LIMOPro: Reasoning Refinement for Efficient and Effective Test-time Scaling

Paper · arXiv 2505.19187 · Published May 25, 2025
Test-Time ComputeInference-Time ScalingReasoning Critiques

Large language models (LLMs) have demonstrated remarkable reasoning capabilities through test-time scaling approaches, particularly when fine-tuned with chain-of-thought (CoT) data distilled from more powerful large reasoning models (LRMs). However, these reasoning chains often contain verbose elements that mirror human problem-solving, categorized as progressive reasoning (the essential solution development path) and functional elements (verification processes, alternative solution approaches, and error corrections). While progressive reasoning is crucial, the functional elements significantly increase computational demands during test-time inference. We introduce PIR (Perplexity-based Importance Refinement), a principled framework that quantitatively evaluates the importance of each reasoning step based on its impact on answer prediction confidence. PIR systematically identifies and selectively prunes only low-importance functional steps while preserving progressive reasoning components, creating optimized training data that maintains the integrity of the core solution path while reducing verbosity.

Introduction. Large language models (LLMs) have demonstrated remarkable capabilities in complex reasoning tasks through chain-of-thought (CoT) [33], where models generate step-by-step solutions to problems. Recent advances of test-time scaling [12, 26] can significantly enhance LLMs’ reasoning abilities by increasing the compute at test time. One approach to the test-time scaling involves fine-tuning LLMs on high-quality reasoning data distilled from more powerful large reasoning models (LRMs) [20, 37]. LRMs like DeepSeek-R1 [10], OpenAI o1 [12], and QwQ [29] represent the state of the art in this paradigm, producing reasoning chains that lead to accurate solutions. However, this approach faces a significant challenge: reasoning chains distilled from LRMs often contain numerous functional elements that, while reflecting human problem-solving processes, possibly produce unnecessarily verbose outputs [7, 32, 4].
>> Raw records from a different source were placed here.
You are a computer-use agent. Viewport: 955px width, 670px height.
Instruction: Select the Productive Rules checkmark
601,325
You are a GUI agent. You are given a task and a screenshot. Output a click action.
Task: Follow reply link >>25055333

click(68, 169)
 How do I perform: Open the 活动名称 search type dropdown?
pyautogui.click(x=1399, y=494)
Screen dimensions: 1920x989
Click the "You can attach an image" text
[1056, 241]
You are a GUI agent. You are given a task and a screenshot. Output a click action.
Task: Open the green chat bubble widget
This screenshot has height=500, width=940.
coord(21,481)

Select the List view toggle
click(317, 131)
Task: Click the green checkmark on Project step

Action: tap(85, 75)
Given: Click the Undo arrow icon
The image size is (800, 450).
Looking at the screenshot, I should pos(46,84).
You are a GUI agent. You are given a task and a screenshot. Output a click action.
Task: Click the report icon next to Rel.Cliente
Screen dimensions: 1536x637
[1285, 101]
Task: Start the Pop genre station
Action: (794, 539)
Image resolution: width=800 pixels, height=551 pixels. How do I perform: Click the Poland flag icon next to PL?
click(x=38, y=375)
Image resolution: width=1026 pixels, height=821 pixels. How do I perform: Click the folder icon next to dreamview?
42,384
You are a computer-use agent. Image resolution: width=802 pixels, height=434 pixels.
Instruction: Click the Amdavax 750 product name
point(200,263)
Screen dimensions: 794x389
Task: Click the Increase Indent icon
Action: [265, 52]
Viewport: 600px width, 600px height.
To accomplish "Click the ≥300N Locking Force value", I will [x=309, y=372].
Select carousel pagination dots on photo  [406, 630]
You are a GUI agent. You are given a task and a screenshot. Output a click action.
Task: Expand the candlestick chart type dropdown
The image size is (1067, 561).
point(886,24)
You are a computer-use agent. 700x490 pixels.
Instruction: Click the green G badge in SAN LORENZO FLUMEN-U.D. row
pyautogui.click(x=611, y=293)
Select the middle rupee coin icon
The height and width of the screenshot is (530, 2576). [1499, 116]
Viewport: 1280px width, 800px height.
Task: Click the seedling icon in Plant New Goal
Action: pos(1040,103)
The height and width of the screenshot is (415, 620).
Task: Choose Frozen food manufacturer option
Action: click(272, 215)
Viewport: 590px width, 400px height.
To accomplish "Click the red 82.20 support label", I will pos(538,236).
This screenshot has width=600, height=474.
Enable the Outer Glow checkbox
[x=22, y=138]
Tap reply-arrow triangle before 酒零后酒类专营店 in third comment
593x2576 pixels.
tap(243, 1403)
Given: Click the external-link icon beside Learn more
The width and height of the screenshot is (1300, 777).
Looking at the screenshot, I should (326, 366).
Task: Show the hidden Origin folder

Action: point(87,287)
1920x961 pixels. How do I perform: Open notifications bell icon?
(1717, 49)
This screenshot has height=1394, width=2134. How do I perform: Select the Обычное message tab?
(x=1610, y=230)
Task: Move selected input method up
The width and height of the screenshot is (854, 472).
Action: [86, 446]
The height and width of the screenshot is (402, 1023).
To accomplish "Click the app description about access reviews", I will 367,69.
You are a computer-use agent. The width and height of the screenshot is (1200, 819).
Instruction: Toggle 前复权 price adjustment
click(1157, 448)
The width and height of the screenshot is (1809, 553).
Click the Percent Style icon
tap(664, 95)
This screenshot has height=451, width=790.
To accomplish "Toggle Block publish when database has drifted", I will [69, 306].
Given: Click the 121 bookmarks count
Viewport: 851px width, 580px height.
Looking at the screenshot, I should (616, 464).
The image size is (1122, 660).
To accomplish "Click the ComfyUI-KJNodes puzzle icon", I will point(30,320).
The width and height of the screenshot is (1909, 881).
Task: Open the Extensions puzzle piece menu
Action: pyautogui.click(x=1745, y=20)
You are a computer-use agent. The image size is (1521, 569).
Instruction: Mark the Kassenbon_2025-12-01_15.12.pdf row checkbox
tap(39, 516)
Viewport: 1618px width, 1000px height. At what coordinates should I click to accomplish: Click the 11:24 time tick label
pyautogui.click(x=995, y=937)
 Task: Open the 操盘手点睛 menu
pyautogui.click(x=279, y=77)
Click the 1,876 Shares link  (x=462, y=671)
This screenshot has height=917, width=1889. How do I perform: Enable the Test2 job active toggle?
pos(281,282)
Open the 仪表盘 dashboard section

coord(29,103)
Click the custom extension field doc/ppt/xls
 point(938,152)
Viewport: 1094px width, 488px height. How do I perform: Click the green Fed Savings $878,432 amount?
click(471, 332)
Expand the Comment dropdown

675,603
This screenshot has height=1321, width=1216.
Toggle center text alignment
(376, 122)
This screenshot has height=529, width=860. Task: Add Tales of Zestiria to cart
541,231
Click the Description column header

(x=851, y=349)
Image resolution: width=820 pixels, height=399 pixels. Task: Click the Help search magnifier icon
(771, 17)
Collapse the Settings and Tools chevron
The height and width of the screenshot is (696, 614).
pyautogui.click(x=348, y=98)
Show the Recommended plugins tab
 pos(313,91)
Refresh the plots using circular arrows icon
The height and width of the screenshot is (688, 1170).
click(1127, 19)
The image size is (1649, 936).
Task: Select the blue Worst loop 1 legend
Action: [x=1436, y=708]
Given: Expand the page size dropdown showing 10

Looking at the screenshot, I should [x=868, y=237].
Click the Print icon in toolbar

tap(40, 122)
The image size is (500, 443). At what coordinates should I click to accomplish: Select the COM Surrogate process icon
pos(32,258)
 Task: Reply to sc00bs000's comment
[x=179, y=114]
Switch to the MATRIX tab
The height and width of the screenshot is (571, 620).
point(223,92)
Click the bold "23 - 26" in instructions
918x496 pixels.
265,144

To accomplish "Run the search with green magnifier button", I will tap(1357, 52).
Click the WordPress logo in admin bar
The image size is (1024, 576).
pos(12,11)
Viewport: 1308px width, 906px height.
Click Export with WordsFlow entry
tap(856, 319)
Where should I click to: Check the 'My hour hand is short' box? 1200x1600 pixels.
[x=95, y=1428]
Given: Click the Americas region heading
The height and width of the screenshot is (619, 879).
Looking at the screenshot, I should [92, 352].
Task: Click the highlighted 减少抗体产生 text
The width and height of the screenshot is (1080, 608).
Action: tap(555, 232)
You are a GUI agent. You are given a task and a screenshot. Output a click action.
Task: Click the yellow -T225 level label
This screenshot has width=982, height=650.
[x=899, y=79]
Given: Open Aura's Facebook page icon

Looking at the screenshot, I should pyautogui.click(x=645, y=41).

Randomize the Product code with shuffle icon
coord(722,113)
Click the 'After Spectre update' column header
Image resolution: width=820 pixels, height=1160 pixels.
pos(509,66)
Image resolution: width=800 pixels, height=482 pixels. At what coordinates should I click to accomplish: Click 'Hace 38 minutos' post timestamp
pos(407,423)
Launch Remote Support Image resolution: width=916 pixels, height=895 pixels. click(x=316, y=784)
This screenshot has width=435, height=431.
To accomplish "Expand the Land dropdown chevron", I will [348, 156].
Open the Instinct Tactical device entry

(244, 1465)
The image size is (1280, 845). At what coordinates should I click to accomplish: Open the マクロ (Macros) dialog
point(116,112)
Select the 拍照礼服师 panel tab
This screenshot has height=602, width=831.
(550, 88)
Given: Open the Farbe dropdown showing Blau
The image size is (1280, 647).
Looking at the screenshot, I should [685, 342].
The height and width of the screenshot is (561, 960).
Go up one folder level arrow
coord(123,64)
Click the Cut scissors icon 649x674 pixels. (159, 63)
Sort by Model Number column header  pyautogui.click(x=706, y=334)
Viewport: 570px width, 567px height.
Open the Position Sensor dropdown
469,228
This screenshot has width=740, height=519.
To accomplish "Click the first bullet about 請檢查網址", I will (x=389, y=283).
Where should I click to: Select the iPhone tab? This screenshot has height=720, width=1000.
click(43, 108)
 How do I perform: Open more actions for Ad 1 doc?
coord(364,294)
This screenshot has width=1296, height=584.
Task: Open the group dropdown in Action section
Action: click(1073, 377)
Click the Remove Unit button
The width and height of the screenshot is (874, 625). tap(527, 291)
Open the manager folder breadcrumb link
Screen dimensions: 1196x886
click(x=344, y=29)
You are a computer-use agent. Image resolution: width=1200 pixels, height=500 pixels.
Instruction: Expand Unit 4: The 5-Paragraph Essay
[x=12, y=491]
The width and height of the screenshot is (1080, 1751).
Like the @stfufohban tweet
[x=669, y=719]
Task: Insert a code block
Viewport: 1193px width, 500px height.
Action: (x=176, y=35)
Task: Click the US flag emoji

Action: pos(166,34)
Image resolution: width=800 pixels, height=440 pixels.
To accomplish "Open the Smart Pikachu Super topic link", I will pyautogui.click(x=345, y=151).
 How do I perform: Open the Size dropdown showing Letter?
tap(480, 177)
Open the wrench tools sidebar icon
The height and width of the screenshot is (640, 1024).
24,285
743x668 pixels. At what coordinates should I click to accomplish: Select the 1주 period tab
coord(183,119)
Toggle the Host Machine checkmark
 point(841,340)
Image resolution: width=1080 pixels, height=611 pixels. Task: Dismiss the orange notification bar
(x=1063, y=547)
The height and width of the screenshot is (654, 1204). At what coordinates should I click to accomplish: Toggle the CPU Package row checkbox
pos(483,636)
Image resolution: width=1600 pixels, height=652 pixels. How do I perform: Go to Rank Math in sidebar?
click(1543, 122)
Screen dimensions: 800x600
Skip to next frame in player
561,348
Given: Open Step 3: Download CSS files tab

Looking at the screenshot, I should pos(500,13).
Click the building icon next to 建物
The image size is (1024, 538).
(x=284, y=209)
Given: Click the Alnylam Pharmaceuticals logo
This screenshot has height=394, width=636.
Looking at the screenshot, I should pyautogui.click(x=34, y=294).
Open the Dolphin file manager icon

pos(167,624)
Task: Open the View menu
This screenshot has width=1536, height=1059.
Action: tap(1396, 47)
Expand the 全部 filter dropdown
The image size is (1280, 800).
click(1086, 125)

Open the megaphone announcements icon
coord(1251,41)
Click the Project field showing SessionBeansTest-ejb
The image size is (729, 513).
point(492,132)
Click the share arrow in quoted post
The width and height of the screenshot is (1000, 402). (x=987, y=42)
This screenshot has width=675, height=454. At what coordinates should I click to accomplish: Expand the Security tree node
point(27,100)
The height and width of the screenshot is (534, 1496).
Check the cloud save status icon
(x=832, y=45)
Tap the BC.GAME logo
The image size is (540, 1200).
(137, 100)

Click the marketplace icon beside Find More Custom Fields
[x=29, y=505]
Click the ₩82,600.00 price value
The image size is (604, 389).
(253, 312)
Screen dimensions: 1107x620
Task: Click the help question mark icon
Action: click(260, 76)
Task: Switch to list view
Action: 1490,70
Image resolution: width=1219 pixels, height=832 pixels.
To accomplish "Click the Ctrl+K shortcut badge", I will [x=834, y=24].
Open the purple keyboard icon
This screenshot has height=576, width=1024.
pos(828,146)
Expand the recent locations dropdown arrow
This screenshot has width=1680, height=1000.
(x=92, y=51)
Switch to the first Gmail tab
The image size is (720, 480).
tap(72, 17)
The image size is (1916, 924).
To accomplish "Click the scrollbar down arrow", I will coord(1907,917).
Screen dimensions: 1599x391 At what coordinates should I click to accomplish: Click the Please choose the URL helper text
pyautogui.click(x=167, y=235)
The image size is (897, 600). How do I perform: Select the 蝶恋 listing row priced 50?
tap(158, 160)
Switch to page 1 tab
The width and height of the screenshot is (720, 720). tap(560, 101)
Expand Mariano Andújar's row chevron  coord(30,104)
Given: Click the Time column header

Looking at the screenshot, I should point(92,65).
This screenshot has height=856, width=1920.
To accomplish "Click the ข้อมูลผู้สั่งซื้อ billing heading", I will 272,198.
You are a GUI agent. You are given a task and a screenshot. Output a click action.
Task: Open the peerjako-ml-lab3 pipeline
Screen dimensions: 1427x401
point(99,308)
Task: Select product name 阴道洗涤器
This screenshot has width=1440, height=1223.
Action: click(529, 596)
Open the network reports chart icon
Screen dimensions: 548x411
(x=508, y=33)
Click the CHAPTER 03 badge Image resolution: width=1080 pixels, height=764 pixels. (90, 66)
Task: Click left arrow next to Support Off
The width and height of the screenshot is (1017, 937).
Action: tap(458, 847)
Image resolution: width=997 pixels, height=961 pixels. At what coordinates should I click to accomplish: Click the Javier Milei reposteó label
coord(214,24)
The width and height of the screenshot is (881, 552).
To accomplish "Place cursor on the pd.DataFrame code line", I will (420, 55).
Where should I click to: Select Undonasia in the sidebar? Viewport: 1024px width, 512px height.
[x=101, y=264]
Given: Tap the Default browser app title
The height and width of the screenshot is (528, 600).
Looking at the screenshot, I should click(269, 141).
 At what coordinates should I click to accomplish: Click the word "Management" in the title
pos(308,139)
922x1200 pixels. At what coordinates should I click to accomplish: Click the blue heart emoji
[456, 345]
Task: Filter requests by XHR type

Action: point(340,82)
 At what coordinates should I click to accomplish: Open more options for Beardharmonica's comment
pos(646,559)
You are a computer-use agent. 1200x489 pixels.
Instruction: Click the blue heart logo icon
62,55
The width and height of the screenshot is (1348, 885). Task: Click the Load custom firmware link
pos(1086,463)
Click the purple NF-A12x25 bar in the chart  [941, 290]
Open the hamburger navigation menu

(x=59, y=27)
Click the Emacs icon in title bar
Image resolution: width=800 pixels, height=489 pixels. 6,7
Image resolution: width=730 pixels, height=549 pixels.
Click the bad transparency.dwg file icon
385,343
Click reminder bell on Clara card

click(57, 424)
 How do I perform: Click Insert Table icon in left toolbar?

Discussion / Conclusion. Contributions This paper introduces PIR (Perplexity-based Importance Refinement), a novel framework that optimizes reasoning chains by quantitatively assessing step importance and selectively pruning low-value functional elements while preserving essential reasoning paths. Our comprehensive evaluation demonstrates that models fine-tuned on PIR-optimized datasets achieve both improved accuracy and significantly reduced token usage. By strategically balancing thorough problemsolving with computational efficiency, PIR establishes a principled approach for deploying advanced reasoning capabilities in latency-sensitive applications, opening new avenues for research on efficient reasoning in foundation models. Limitations While our approach demonstrates significant improvements, several limitations warrant further investigation. First, our evaluation primarily focuses on mathematical reasoning tasks and science tasks; future work should validate PIR’s effectiveness across broader reasoning domains including logical, commonsense, and causal reasoning.